Brak szczepionek przeciwko żółtaczce! Zagrożeni są nawet… uczestnicy pielgrzymek na Jasną Górę?
Coraz trudniej o szczepionkę na żółtaczkę typu A. Według Śląskiej Izby Aptekarskiej, szczepionkami przeciwko żółtaczce dla dorosłych dysponuje aktualnie w Polsce jedna sieć aptek zlokalizowana w rejonie Grudziądza. Poza tym dostępne są tylko te podawane w szpitalach niemowlętom. Ci, którzy chcą się zaszczepić z własnej inicjatywy pozostają bezradni.
-Na podstawie ruchu w naszym punkcie szczepień mogę powiedzieć, że wzrost jest ogromny w stosunku do lat poprzednich, w związku z tym produkcja nie nadąża za potrzebami rynku – mówi Renata Cieślik-Tarkota, WSSE Katowice. Wojewódzka Stacja Sanitarno- Epidemiologiczna w Katowicach ostrzega, że największa liczba zachorowań na terenie województwa występuje aktualnie w okolicach Częstochowy, najbardziej narażeni są zatem uczestnicy popularnych w tym okresie pielgrzymek.
Zaszczepić się powinni też ci, którzy wybierają się na egzotyczne wakacje.
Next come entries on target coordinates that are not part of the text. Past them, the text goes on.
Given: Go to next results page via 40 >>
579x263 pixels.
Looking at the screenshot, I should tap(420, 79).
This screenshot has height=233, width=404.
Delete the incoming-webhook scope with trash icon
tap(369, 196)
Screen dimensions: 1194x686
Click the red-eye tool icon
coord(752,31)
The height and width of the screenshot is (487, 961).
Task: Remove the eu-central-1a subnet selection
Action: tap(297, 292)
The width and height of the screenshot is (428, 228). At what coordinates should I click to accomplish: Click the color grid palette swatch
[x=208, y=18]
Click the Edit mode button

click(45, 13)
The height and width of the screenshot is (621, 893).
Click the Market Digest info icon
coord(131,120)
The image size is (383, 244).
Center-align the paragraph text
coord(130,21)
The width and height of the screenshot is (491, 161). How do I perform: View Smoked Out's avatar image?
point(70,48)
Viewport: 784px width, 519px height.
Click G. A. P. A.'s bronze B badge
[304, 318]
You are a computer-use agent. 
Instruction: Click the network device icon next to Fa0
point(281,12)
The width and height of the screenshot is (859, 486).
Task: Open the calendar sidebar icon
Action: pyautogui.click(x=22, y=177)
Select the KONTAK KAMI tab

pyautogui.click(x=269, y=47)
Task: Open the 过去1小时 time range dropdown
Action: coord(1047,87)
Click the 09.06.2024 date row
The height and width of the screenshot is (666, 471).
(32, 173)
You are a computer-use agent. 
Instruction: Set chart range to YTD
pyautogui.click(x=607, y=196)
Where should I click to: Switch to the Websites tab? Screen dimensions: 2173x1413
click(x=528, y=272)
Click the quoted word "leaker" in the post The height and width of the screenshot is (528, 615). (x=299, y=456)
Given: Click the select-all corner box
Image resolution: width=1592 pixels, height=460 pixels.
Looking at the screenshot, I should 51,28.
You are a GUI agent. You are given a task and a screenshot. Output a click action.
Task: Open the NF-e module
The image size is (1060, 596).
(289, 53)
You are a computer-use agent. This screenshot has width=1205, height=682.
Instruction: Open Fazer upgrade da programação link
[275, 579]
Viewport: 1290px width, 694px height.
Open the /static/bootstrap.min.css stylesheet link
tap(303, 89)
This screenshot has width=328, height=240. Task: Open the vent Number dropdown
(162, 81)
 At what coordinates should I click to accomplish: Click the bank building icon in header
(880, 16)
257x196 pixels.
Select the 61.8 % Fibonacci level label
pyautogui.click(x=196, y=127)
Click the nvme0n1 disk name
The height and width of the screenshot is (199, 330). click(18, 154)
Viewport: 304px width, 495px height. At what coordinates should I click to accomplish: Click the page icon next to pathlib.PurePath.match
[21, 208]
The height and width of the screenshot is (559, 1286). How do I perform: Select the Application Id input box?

Jednak gdy szczepionek brak, trzeba radzić sobie na własną rękę. -Picie wody z dokumentowanych źródeł, spożywanie pożywienia przegotowanego w wysokiej temperaturze, nieużywanie kostek lodu niewiadomego pochodzenia, szeroko rozumiana profilaktyka, higiena- mycie rąk i dostosowanie się do warunków i zapewnienie sobie komfortu higienicznego – mówi Andrzej Bednarz, Śląska Izba Aptekarska.
Na powikłania po żółtaczce typu A najbardziej narażone są dzieci i osoby z chorą wątrobą. Kiedy żółtaczka doprowadzi do ciężkiego zapalenia wątroby- może zakończyć się zgonem. Do lekarza należy udać się niezwłocznie po zauważeniu pierwszych objawów- najbardziej charakterystycznymi są zażółcona skóra i białka oczu. -Objawem może być też odbarwienie stolca albo mocno ciemny mocz. Czyli jak mamy takie objawy, które nie muszą wszystkim osobom towarzyszyć, czyli takie rzekomo grypowe- bóle mięśni, złe samopoczucie, a jednocześnie właśnie zauważamy żółtaczkę to wtedy jak najszybciej trzeba się zgłosić do lekarza – mówi dr Elżbieta Warmińska, TOMMED Katowice.
Problem ze szczepionkami przeciw WZWA trwa od dwóch lat. Dostawy, które trafiają do punktów szczepień lub aptek rozchodzą się zwykle jeszcze w tym samym dniu. Od początku roku w województwie śląskim zachorowało już blisko 400 osób, dla porównania w całym 2016 odnotowano 3 takie przypadki.